Elinin tersiyle çarparak devirdiğini bile toparlamazken çoğu, dağılanı toparlama, bozulanı düzeltme arzusu nereden gelmiştir bazısına? İnsan kusursuz olanı inşa edeyim derken çoğu kez kendini yitirendir. İnsan, en iyisi olayım derken kötüyü inşa edendir.

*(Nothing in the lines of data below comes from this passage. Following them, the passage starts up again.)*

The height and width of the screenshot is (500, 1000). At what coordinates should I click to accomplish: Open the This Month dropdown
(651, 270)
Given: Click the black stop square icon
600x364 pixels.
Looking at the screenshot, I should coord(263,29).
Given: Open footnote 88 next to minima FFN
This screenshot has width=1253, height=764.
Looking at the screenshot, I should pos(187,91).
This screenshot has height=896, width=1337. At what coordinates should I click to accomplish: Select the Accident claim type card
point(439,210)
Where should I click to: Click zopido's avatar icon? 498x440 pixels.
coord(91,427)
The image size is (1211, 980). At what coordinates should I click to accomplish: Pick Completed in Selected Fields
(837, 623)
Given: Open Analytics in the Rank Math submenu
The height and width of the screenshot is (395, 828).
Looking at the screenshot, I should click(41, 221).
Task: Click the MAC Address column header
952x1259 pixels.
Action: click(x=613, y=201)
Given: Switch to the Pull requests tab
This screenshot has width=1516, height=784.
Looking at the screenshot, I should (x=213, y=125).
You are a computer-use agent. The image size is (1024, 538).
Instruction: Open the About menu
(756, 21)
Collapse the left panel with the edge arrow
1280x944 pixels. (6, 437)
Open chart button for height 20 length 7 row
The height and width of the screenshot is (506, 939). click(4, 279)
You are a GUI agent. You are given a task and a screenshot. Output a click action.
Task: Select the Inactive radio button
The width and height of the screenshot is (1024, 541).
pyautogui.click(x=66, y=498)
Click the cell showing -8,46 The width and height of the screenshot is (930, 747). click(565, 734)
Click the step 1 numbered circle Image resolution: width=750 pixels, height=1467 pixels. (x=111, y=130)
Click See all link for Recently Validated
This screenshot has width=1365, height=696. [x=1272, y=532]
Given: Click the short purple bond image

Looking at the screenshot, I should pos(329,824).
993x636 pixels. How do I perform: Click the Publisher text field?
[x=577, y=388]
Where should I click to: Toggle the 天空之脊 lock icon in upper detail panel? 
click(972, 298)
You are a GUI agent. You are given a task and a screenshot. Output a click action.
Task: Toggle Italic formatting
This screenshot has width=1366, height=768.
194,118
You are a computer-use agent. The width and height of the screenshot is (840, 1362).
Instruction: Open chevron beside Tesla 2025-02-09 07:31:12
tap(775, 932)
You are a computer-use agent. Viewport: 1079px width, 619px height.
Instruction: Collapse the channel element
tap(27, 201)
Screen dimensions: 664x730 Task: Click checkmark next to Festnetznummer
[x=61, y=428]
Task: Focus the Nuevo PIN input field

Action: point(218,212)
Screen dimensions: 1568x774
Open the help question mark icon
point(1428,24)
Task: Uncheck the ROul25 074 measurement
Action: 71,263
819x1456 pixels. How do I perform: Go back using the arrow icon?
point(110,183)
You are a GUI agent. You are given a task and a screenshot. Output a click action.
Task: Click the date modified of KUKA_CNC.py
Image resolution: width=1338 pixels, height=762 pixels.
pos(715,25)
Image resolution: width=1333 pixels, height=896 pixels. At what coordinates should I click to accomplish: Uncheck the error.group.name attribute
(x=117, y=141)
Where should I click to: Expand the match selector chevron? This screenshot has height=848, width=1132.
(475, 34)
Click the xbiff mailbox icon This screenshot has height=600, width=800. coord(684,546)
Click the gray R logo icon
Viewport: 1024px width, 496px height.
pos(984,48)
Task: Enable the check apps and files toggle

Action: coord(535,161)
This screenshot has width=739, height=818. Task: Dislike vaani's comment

İşte tam bu sırada Nuri Bilge’nin Mayıs Sıkıntısı'ndaki Terziler Geldiler şiirinin işlendiği sahne canlanır gözümüzde:
Küçük Ali, çok istediği müzikli saati ona alabilmeleri için kırk gün boyunca bir yumurtayı kırmadan cebinde taşımak zorundadır. Bir gün okula giderken domates dolu bir sepet tutuşturulur eline. Gönülsüzce almıştır bu sepeti. Güneşin alnında zorluklarla taşıdığı domateslerini bir tepenin üzerinde yere koyar ve soluklanır. Terini siler. Uzaklara dalar düşünce dolu bakışları. Tam sepeti alıp yola yeniden koyulacağı sırada bir tane domates düşer yere. Bir tanecik domates. Almasa olmaz mı? Olmaz. Tam domatesi almak için eğildiği sırada kırıldığını işitir yumurtanın. Tüm hayalleri ve çabasının da kırılma anıdır bu aslında. Eğildiği yerden yavaşça doğrulur Ali. Elini cebine atar ve kırılan yumurtanın kabukları gelir eline. Hışımla bir tekme savurarak yol boyu zorluklarla taşıdığı sepeti devirir tepeden aşağıya. Artık ne yumurtanın önemi kalmıştır ne domateslerin ne de müzikli saatinin. Küçük çocuk bir tane domatesi kurtarmaya çalışırken hayallerinden olmanın sıkıntısını yaşamıştır bu sahnede. Tam o anda İsmet Özel’in sesi işitilir:
‘’Her şeyi düzeltmeye kalkışmanın yok ettiği.
Evet. Her şeyi düzeltmeye kalkışmanın yok ettiği.
Ne kadar açık değil mi?
Her şeyi düzeltmeye kalkışmanın yok ettiği.